The shelter has seen its share of tragedy and controversy. But in January, they got a second chance when Port St. Lucie county commissioners voted to approve a ‘fresh start’ contract with the shelter that includes government oversight and brand-new leadership.

CR: It’s been a long road. We have a wonderful board now. We have wonderful staff members and volunteers.   

We stopped by to meet with…

CR: Cynthia Riesgo. I am board member at Humane Society of St Lucie County and also the animal behaviorist trainer here at the shelter.

And Ronnie Piccolo, who wants us to know they have many dogs and cats who need homes.

RP: I am Ronnie Piccolo. I’m a volunteer. I take the pictures and do the comments and the videos for the doggies for our website. If it’s a lap dog, I am going to say it’s a lap dog. If it’s an active dog, I am going to say it’s an active dog. I just want the dog not to come back. I want a perfect marriage! 

Picollo has volunteered at shelters for 20 years.

RP: It is an absolute passion. It truly is. Every time a dog walks out the door it’s a victory. Especially when the tail is wagging… The last thing you see is a waggy tail that goes out the door. It’s just… it’s a passion.

They give us a tour. It’s clean, bright, spacious. The sound you hear are numerous fans blowing to keep the air circulating comfortably in the dog kennel area.

CR: This is our east quarantine location.

When animals first arrive, they are put into quarantine. They also receive medical treatment and behavioral training if they need it.

(dogs barking)

CR: This is our west side… We have 48 kennels all together. As you see everybody’s comfy cozy with blankets and full waters and food. We have a system of cleaning the kennels so they are always in a clean kennel.

Some kennels have instructions for medications on their doors.

CR: Yep some of these are on medications that dogs need for one reason or another and you know this is one of the reasons why we really love those donations coming in cause there’s meds there’s foods there’s care for the animals. There’s staff pay. There’s a lot of things that go into consideration when running a shelter like this.

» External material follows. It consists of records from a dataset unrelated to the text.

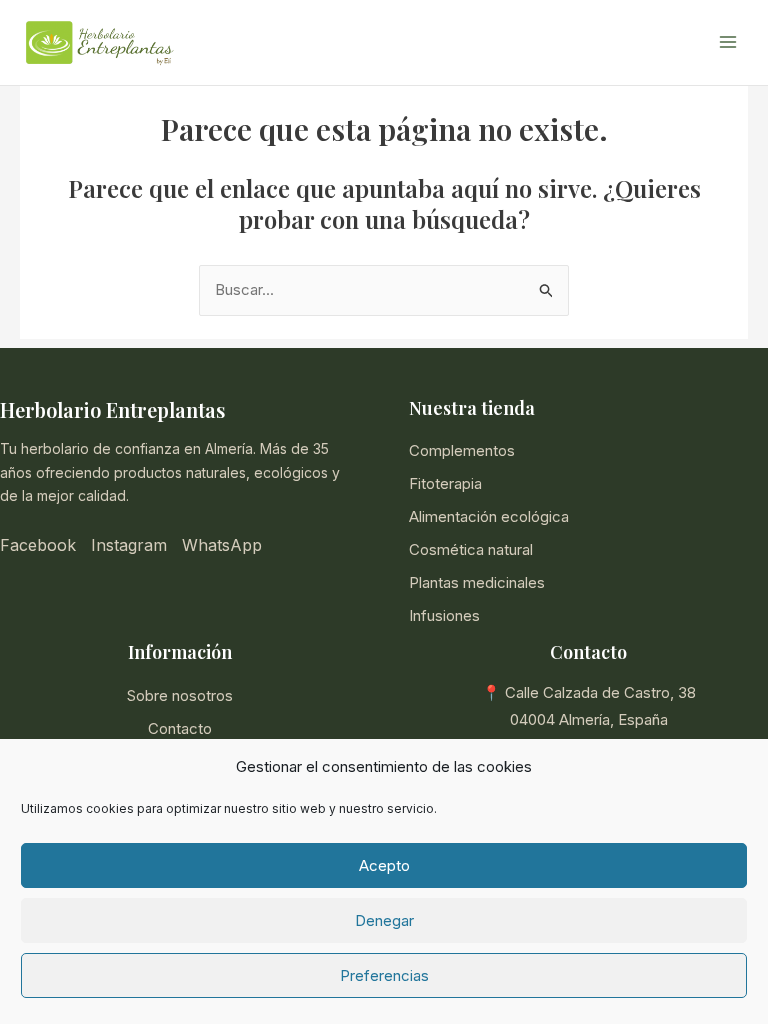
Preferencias (384, 975)
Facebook (38, 545)
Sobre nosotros (180, 695)
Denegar (384, 920)
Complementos (462, 450)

We go through a wash area and food prep room, and then see the cats. That’s when we meet our Siamese friend.

(Siamese cat meows)

CR: He’s a character.

TOC: What a different sound, right ?

CR: That’s Siamese for you. He’s a love bug too.

He and about a dozen other regular domestic cats are each in their own kennel space in a large clean room.

CR: All these cats are ready to go.

The shelter also offers food, vet care and training services to the community.

RG: These are all services that we offer to the community at no charge to them so that they can keep their dog in their home. They need food on a monthly basis, they can come in and grab and bag of food. They need training? One of our trainers is going to go to their home to help them out.

They also give regular training classes at the shelter.

CR: Anyone who wants to come out and just learn the basics. Simply a dog just jumping up can be annoying after a while. It’s a simple fix and so we offer things like that to the community.

Future plans include an agility field and a Reflection Garden.

CR: It is the new Humane Society. There’s lots of new things going on. Positive things going on.